A method is also a chunk of code that is called by name, but it is a function that is associated with an object, a method is part of an object's identity and behaviour. This is important because in addition to the information passed into a method, the method has implicit access to all the rest of the data and methods of that object.
In C there are only functions, no methods. In Java (and C# I think, but i'm not sure) there are only methods, no functions. In C++ there are both.
How does this relate to OO? In a non OO world, if you wanted to have a register function for various animals, you might have to do this:
Code:
Dog dog = new Dog();
Cat cat = new Cat();
register(cat);
register(dog);
But your register method would have to know how to register both dogs and cats, and if you added a Bird type you'd have to change your register method again, the register code would have a bunch of conditional statements and be brittle and difficult to maintain.

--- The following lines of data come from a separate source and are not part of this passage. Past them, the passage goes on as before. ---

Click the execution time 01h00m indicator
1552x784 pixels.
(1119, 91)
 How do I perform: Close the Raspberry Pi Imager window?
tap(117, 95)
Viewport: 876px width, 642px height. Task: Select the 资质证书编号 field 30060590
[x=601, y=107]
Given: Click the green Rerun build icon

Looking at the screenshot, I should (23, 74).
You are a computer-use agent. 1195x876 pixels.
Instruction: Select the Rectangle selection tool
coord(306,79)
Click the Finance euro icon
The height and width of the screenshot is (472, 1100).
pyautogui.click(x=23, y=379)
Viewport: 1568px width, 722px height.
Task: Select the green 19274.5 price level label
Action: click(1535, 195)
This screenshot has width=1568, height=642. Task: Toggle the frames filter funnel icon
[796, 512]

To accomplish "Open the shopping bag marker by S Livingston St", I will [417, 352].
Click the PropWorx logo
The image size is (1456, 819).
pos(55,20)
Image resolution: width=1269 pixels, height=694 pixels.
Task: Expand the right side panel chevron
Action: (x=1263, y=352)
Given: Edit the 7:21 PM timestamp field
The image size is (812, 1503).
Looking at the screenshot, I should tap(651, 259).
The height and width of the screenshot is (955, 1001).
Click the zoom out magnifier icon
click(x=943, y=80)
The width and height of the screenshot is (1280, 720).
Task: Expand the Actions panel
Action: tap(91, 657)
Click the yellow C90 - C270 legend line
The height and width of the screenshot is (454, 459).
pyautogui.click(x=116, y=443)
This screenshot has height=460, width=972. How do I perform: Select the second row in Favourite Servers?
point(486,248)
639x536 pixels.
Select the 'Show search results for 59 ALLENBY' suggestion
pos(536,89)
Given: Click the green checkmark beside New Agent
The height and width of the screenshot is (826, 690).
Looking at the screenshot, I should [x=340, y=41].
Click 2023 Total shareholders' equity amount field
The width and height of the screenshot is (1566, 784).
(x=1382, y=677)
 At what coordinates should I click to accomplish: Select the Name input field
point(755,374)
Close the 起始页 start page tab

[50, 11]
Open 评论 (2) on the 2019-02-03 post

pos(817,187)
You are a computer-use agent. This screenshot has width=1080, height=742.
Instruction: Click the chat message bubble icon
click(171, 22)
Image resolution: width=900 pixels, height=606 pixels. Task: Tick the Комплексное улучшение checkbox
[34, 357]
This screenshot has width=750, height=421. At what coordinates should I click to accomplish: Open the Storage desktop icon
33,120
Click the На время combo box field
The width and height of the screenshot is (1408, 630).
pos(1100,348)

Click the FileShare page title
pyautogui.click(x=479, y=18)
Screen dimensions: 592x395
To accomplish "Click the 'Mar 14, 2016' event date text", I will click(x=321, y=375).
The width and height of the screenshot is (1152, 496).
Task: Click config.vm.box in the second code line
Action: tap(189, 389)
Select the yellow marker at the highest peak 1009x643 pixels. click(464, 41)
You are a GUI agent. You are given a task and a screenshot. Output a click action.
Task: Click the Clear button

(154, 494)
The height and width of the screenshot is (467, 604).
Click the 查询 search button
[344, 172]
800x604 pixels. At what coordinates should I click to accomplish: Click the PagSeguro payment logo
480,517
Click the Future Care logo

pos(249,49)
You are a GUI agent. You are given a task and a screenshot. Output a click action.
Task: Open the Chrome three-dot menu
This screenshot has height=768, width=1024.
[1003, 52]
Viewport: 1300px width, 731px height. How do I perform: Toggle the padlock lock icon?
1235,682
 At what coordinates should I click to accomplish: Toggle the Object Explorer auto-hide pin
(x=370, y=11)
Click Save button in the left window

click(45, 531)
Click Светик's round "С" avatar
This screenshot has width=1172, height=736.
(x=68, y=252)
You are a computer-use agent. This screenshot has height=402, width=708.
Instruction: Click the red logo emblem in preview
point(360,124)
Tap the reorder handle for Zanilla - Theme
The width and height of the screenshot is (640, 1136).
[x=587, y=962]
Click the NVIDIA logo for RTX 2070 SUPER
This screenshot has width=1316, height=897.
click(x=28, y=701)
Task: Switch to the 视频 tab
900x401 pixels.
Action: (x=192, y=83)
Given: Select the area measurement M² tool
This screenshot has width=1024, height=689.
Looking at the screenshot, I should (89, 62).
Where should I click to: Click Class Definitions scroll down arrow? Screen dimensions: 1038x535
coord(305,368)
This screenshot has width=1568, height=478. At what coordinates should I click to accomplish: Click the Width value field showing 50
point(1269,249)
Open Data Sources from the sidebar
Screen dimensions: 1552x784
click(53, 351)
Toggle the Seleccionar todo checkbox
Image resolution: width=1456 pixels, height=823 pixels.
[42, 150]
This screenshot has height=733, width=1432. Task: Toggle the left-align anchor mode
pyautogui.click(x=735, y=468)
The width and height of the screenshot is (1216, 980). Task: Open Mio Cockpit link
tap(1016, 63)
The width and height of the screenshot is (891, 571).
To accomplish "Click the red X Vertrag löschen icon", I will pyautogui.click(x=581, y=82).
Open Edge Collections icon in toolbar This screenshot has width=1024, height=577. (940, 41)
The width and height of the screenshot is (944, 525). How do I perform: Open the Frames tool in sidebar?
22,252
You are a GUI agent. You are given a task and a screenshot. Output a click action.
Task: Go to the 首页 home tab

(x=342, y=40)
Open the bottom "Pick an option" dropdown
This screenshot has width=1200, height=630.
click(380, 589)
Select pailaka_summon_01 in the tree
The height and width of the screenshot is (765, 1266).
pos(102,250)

In OO, you would instead have a register method:
Code:
Dog dog = new Dog();
Cat cat = new Cat();
cat.register();
dog.register();
So the cat and dog would know how to register themselves.
Class vs Object:
A class is a definition of an object, an object is an instance of a class.
A class is the code that defines the methods, properties, interfaces, etc of whatever type it is you are creating. So I would have a Cat class file that would define the register method, as well as the cat's name, age, date of birth, colour, whatever else it needed.
Code:
class Cat
{
string name;
public void speak()
{
Console.WriteLine("Meow");
}
public void register()
{
// do stuff
}
}
An object is an actual instance of that class.
Code:
Cat cat = new Cat();
cat.register();
cat.speak();
The variable cat contains a reference to an object in memory that is constructed based on the Cat class.
Public / Private, this gets into scope, and scope can be complex and different for different languages, but from a high level as you say private means private within the scope, and public means accessible to scopes outside.
So if in our example the register method was public, I could call the register method as I did above. If the speak method was private though, I could not, it would not be visible. I could only call the method from within the class itself. This is useful if you want to have utility methods inside the class that aren't part of the class's interface with the rest of the world.
Static means that the thing it's talking about is visible at compile time rather than runtime, or rather that it's at a class level rather than an object level.
What does that mean? In order to give a cat a name, first I have to instantiate a cat object, and then assign a name to it. Every cat object can have a different name, and the idea of a name at the class level doesn't make any sense, since a name is a property of a cat object.
But sometimes you want to define something at a class level, something that is common to all cats.
Code:
class Cat
{
private static final string species = "Felis Catus";
private string name;
public string getName()
{
return name;
}
public static string getSpecies()
{
return species;
}
}
So now I put in a species property that is public, accessible by anyone, and is static meaning I can access it without instantiating an object. I can't get the name without first creating a cat object and assigning it a name, but I can get the species.
Code:
Console.WriteLine("Species: " + Cat.getSpecies());
Cat cat = new Cat();
Console.WriteLine("Name: " + cat.getName());
Notice I called the getSpecies method with a cat with a capital C, meaning I'm calling the method on the class, not on an object.
void as you say just means no type.. if you declare a method as void it means the method won't be returning anything when it finishes.
Ignore the case conventions in my code, I'm a long time removed from C# and my case conventions are mostly from Java.